Request: Recast the records between the line containing "Given: Add a Text element" and the line containing "Looking at the screenshot, I should pos(196,383).", inclusive, as a numbered list, omitting blank lines.

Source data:
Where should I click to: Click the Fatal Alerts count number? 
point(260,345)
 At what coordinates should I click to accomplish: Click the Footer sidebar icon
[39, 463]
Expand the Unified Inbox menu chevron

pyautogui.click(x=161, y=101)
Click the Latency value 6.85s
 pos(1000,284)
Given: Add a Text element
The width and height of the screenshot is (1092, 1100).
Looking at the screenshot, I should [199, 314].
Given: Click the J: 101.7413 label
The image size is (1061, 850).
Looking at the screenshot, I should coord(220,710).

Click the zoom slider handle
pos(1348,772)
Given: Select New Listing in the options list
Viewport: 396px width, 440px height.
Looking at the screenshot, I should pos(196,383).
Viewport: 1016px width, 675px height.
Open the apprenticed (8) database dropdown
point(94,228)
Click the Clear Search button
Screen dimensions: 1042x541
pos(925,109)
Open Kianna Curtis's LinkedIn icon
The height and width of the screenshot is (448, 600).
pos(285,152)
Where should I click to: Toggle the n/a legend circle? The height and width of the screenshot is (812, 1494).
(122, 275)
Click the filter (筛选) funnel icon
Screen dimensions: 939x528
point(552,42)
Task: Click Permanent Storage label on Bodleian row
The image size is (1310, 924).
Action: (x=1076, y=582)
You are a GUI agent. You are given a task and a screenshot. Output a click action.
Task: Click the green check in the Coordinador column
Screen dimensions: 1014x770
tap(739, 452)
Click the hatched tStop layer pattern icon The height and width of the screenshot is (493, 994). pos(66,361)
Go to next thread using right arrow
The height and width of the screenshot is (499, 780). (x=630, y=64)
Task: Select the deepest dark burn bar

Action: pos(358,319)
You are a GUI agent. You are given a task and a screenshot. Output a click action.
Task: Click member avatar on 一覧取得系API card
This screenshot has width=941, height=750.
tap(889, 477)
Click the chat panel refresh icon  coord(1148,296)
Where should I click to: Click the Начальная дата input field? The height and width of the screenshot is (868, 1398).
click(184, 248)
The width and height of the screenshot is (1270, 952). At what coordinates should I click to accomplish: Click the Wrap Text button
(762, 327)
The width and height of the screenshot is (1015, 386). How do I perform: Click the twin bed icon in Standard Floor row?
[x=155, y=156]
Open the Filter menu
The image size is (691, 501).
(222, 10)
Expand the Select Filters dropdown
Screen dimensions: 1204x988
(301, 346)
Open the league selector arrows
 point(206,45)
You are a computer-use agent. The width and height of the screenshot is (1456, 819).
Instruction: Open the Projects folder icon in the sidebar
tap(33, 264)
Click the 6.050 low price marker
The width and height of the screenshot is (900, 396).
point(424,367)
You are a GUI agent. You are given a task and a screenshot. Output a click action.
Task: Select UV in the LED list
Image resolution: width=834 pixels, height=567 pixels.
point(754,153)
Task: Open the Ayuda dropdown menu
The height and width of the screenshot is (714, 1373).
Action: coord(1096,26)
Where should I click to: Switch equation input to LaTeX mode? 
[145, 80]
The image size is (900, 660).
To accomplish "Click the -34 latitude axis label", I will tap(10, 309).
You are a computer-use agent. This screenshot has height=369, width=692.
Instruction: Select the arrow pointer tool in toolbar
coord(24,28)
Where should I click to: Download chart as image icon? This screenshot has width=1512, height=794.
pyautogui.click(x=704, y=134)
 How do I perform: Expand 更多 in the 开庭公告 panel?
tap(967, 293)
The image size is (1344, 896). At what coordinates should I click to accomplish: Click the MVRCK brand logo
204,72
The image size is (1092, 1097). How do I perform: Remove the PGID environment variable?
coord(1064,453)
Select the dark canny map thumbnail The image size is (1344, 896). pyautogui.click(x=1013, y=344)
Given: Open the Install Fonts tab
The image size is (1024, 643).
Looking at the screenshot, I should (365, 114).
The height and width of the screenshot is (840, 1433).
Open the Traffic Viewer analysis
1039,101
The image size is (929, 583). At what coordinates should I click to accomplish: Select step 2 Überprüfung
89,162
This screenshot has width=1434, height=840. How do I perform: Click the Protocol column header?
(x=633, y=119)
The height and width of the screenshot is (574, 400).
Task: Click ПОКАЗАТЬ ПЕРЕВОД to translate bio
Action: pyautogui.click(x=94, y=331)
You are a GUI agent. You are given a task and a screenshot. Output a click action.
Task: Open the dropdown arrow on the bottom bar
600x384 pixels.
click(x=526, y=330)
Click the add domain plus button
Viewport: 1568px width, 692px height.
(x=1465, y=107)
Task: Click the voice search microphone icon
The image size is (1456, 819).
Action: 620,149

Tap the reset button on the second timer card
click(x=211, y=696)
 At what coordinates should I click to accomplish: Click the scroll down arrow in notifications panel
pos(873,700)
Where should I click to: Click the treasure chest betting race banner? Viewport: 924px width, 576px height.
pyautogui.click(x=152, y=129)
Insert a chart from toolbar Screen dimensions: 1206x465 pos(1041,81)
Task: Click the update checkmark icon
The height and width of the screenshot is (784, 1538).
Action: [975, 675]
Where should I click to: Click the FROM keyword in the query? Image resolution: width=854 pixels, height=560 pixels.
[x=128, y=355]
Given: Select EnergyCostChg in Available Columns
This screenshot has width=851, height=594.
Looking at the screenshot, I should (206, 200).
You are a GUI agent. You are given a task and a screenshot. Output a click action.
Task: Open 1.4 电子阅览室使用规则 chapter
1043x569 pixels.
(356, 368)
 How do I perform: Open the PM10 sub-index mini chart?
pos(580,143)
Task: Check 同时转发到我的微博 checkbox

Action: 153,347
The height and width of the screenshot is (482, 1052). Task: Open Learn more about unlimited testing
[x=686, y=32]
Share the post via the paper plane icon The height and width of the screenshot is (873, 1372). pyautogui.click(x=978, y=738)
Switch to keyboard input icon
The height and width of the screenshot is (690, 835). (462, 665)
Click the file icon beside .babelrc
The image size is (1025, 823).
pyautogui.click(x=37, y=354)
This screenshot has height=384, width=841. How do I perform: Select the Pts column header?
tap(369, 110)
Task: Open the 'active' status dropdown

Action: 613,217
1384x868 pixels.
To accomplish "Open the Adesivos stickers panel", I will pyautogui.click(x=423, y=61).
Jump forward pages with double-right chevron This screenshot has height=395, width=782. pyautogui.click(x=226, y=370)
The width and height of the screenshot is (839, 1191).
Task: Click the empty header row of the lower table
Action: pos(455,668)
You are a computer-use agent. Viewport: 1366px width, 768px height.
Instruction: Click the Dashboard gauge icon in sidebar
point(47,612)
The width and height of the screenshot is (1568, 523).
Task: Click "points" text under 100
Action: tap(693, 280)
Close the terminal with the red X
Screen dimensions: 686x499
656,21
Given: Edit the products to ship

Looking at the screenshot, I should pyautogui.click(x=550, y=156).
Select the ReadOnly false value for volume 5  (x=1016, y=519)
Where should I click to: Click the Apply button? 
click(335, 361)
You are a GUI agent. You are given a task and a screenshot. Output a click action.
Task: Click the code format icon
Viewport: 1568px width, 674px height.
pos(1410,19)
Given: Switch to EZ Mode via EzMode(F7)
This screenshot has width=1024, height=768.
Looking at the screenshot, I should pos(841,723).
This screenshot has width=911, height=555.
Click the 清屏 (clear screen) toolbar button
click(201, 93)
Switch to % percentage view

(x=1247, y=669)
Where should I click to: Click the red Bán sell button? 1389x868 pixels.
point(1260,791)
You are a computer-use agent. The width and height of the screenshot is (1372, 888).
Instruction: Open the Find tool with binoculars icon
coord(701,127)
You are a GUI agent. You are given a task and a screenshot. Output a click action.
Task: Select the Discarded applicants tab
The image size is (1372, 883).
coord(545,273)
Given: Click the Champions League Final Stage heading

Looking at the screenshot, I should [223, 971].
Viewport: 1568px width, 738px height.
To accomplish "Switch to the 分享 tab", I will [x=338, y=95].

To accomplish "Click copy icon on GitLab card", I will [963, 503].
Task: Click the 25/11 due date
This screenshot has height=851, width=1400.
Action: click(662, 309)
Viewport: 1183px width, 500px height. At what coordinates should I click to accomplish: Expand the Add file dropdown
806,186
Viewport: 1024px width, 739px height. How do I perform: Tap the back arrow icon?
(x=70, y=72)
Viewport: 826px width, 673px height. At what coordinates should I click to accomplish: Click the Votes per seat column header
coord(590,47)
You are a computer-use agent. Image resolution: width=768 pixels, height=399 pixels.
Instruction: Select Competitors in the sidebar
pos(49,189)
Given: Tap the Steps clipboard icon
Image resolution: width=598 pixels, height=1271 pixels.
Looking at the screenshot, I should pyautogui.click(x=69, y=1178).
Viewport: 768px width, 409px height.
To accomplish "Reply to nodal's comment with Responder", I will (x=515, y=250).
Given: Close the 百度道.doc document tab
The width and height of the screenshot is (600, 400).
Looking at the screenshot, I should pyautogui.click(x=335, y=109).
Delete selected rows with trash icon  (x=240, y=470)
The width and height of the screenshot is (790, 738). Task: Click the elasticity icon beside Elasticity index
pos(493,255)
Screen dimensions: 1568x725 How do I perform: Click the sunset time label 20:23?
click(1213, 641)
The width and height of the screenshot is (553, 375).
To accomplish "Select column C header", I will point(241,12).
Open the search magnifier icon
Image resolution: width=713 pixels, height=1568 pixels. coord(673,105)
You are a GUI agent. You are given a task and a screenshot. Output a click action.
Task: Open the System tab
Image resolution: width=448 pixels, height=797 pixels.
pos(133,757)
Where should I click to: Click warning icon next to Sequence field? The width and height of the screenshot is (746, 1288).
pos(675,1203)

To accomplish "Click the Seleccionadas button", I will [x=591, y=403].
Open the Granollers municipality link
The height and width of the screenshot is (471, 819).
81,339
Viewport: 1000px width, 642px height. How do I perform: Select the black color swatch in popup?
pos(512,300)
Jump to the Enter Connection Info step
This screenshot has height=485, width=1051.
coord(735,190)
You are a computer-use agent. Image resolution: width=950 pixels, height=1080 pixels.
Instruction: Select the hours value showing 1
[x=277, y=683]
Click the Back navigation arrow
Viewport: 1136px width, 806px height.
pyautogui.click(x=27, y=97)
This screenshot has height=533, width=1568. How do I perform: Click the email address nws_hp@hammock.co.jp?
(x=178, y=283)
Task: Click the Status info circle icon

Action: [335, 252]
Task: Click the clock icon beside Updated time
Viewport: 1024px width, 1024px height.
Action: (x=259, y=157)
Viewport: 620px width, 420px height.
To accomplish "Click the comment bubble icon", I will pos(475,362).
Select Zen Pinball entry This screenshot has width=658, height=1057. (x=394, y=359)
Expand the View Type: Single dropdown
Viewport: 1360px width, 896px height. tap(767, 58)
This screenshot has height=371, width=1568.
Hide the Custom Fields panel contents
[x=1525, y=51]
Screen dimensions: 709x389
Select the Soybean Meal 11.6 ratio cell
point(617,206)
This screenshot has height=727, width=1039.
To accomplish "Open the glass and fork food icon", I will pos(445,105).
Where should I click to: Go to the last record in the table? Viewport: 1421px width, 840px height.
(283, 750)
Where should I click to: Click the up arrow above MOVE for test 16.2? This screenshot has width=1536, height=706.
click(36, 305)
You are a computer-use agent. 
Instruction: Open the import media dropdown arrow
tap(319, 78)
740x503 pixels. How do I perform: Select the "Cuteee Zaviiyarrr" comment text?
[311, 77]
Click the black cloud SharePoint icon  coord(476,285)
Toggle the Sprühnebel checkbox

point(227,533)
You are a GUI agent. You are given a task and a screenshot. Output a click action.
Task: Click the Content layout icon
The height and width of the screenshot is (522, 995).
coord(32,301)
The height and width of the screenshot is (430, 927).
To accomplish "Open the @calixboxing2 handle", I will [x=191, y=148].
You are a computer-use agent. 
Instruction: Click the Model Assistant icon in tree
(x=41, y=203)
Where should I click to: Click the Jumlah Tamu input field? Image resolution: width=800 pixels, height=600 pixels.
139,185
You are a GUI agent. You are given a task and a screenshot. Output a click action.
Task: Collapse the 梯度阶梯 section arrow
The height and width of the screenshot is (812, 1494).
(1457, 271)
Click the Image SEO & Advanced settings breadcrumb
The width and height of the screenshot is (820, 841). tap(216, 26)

Solution to this problem:
1. Given: Add a Text element
2. The width and height of the screenshot is (1092, 1100).
3. Looking at the screenshot, I should [199, 314].
4. Given: Click the J: 101.7413 label
5. The image size is (1061, 850).
6. Looking at the screenshot, I should coord(220,710).
7. Click the zoom slider handle
8. pos(1348,772)
9. Given: Select New Listing in the options list
10. Viewport: 396px width, 440px height.
11. Looking at the screenshot, I should pos(196,383).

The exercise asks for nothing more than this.